Due to severe consequences of contracting rubella or varicella during pregnancy, these vaccines have been discussed in great detail in this study.

Measles, mumps, and rubella immunizations

Rubella and measles constitute a particular threat to all pregnant women. Rubella is caused by the RNA (Rubeola, Morbilli virus) virus, with droplet route of transmission. However, the diseases may also be transmitted through contact with eye, and nasopharyngeal secretions, and through the placenta (congenital rubella). Human beings are the only reservoirs of the virus. The disease is highly contagious, with post-exposure risk ranging from 90 to 95%. The affected pregnant women present with flu-like symptoms and erythematous rash. In severe course, the disease affects the respiratory, gastrointestinal, and nervous (encephalomyelitis) systems.

In the course of rubella, the following events may develop:

  • miscarriage;
  • preterm labor;
  • fetal demise.

Infection in the first trimester results in rubella embryopathy/congenital rubella syndrome, with the characteristic Gregg’s triad (cataract, deafness, heart deformation).

In the course of congenital rubella, the following may develop:

  • microcephaly;
  • intellectual disability;
  • intrauterine growth retardation;
  • hearing impairment;
  • speech impairment.

The mortality rate for rubella embryopathy has been estimated at 15% [54].

Measles is caused by the RNA virus from the Paramyxoviridae family, with airborne and droplet route of transmission. In most (98%) cases, the patients typically present with high fever and characteristic red, maculopapular skin eruptions. Immunocompromised and/or malnourished individuals, pregnant women, and children are at particularly high risk for measles-related complications and death.

Measles, mumps, and rubella (MMR) vaccine at present, monovalent vaccines (against measles, against mumps, against rubella) are not available, and only a combination MMR vaccine may be administered. The MMR vaccine should be recommended to women planning for pregnancy, min. 4 weeks before conception. History of any of the three (measles, mumps, or rubella) diseases is not a contraindication to MMR vaccine.

According to the Polish National Immunization Program guidelines, the MMR vaccine is mandatory in children and recommended in adults. In case of adults, immunization is performed using a 2-dose schedule (at 0 and 1 months). If only one dose had been received earlier, the second dose needs to be administered as soon as possible. Each administered dose is counted as a valid dose, and there is no need to start the whole immunization course again.

The MMR vaccine should be recommended to women planning for pregnancy, who are seronegative and have no medical records of immunization [55].

The MMR vaccine may be safely administered to people who are in close contact with the pregnant woman (e.g., children, in accordance with the National Immunization Program guidelines).

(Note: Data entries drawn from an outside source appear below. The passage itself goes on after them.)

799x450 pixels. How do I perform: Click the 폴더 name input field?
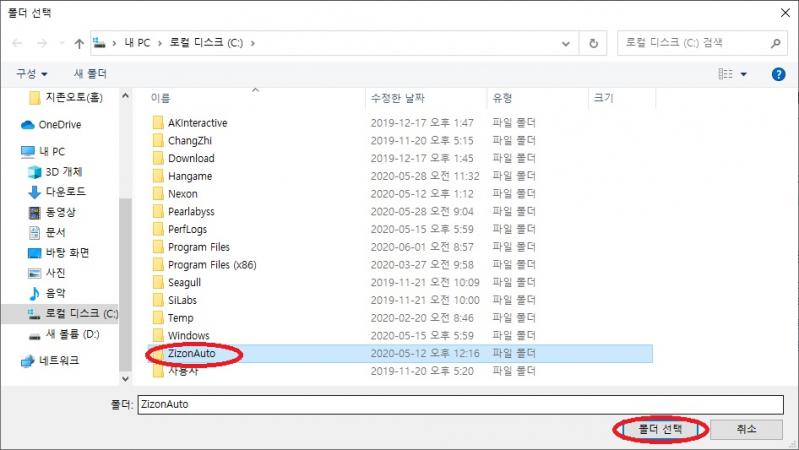pos(460,405)
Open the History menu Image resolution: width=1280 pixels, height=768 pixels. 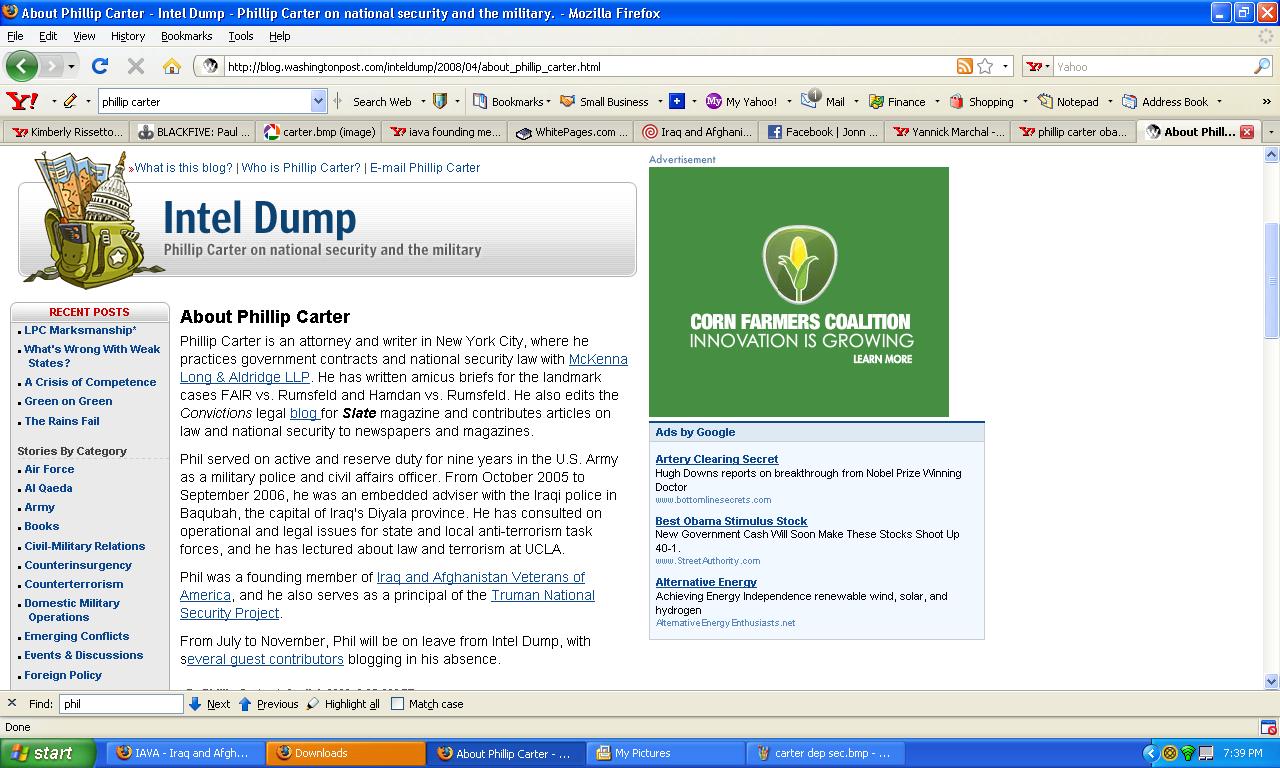click(x=127, y=36)
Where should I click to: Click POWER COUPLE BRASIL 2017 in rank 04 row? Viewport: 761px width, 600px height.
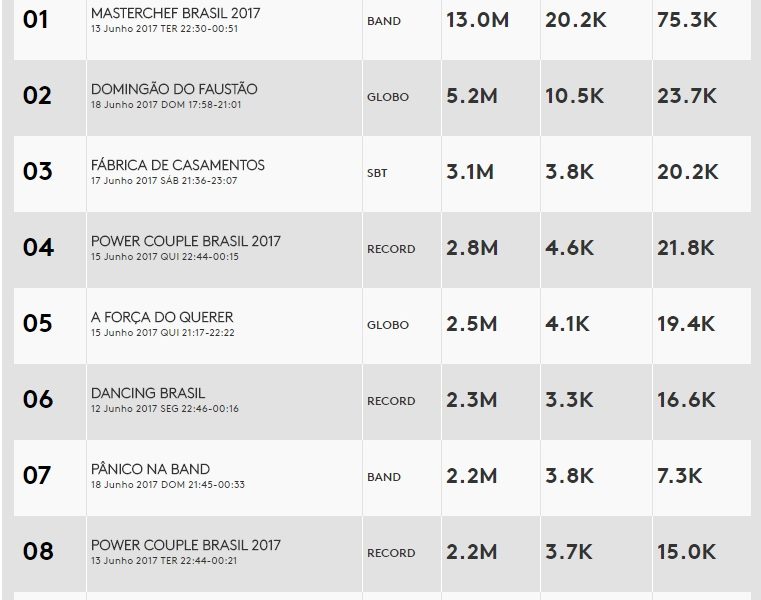186,241
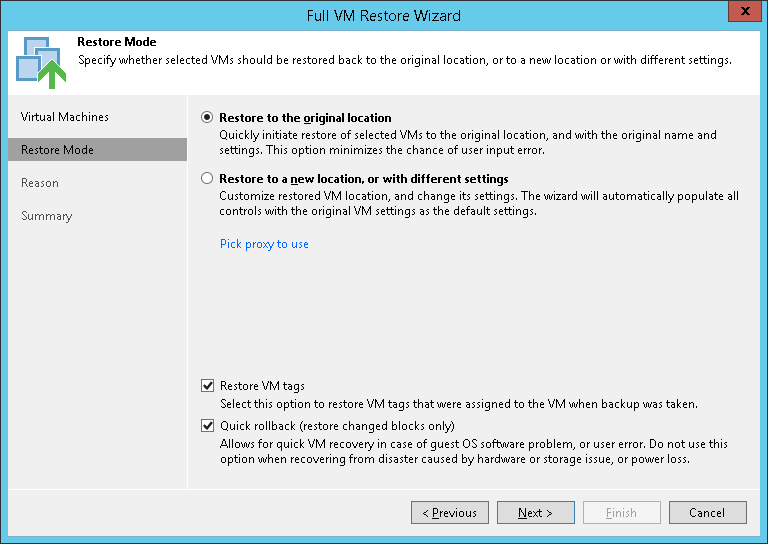Open the Summary step in sidebar

point(47,216)
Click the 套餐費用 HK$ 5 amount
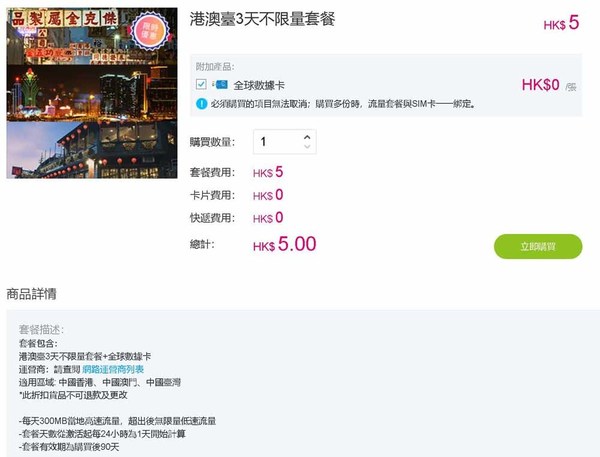Screen dimensions: 600x457 [x=268, y=172]
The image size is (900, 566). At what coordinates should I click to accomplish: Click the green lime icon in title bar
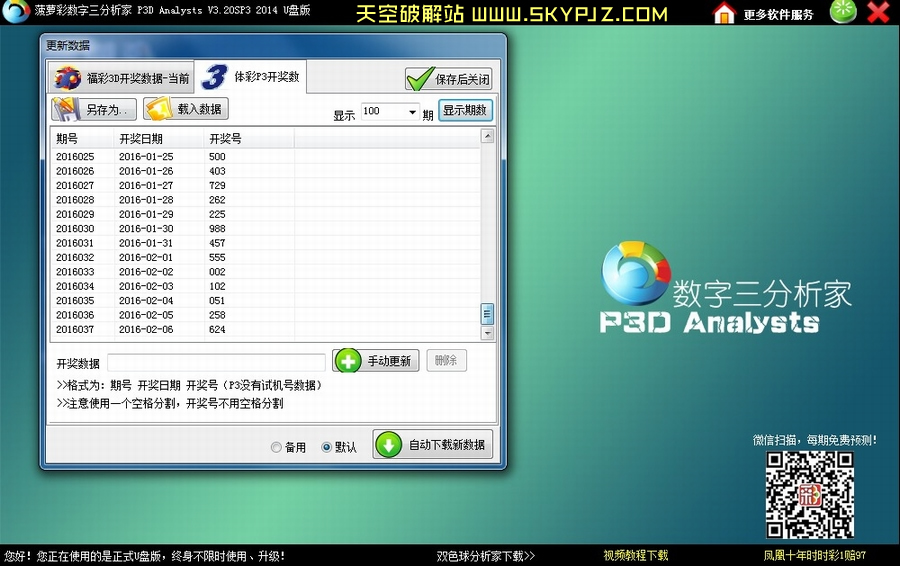coord(843,12)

Women who are not immune to rubella should receive the vaccine after delivery, as fast as possible. Immunization with the MMR vaccine should not be delayed because of earlier administration of the anti-Rh(D) immunoglobulin or other blood preparations with antibody containing products (ACPs), administered in the third trimester or postpartum. If a woman who received the MMR vaccine had been given ACPs earlier, serologic testing after three months since immunization is required to verify her immune status.

Varicella vaccine

Varicella is caused by the Varicella-Zoster Virus (VZV), transmitted person to person by airborne respiratory droplets. The disease is highly contagious, with post-exposure risk of infection ranging from 80 to 90%. The period of contagiousness starts two days before the rash appears and lasts until all lesions are dry and crusted (approximately 6 days).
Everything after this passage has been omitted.